2022: RSUs were granted to senior management and high-potential employees to retain top talent and incentivize performance. Vesting periods typically ranged from one to four years. Source: GameStop 2022 Annual Report, Page 46. 2023: GameStop adjusted its RSU program to reflect changes in executive compensation practices and market conditions. RSUs were granted with performance-based vesting conditions. Source: GameStop 2023 Proxy Statement, Page 35. 2024: The RSU program for 2024 includes modifications to align with strategic goals and market trends, with enhanced focus on performance metrics. Eligibility remains concentrated on key personnel and executives.
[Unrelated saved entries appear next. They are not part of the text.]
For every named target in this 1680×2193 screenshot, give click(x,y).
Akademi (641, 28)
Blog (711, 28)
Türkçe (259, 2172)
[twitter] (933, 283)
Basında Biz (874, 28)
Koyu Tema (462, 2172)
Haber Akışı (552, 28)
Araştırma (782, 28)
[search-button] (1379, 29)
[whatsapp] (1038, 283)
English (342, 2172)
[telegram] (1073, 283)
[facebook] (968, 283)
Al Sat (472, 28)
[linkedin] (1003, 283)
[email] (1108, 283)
Source: GameStop 2024 SEC Filing, Page 53. Specific Company Stock Options and RSUs:
Visit GameStop’s official website and look for their “Careers” or “Benefits” section. Check if they have any recent press releases or updates regarding employee health benefits. Employee Review Websites: Glassdoor: Look up GameStop’s page on Glassdoor to see employee reviews about benefits. Indeed: Search for GameStop and check the “Benefits” section for employee comments. Business News Websites: Forbes: Search for articles related to GameStop and employee benefits. Business Insider: Look for any recent news affecting GameStop's health benefits. Industry News Sources: HR Dive: This site often covers updates on employee benefits and health care trends. SHRM (Society for Human Resource Management): Look for articles on changes in health benefits in retail or GameStop specifically. Government or Legal Websites: U.S. Department of Labor: Check if there are any filings or notices related to employee benefits for GameStop. IRS: Search for any relevant information on health benefits regulations that might affect GameStop. Specific Healthcare-Related Terms and Acronyms: HMO (Health Maintenance Organization) PPO (Preferred Provider Organization) EPO (Exclusive Provider Organization) HDHP (High Deductible Health Plan) FSA (Flexible Spending Account) HSA (Health Savings Account) COBRA (Consolidated Omnibus Budget Reconciliation Act) EAP (Employee Assistance Program) Recent Employee Healthcare News for GameStop: Look for any recent changes in their health benefits plans, such as increased premiums, changes in coverage, or new wellness programs. Check if there have been any major lawsuits or regulatory changes affecting their health benefits. Look for any company announcements about improving or reducing benefits. You can use these sources and terms to get a comprehensive view of GameStop’s employee health benefits for the years 2022, 2023, or 2024. If you need a detailed summary of specific findings, let me know!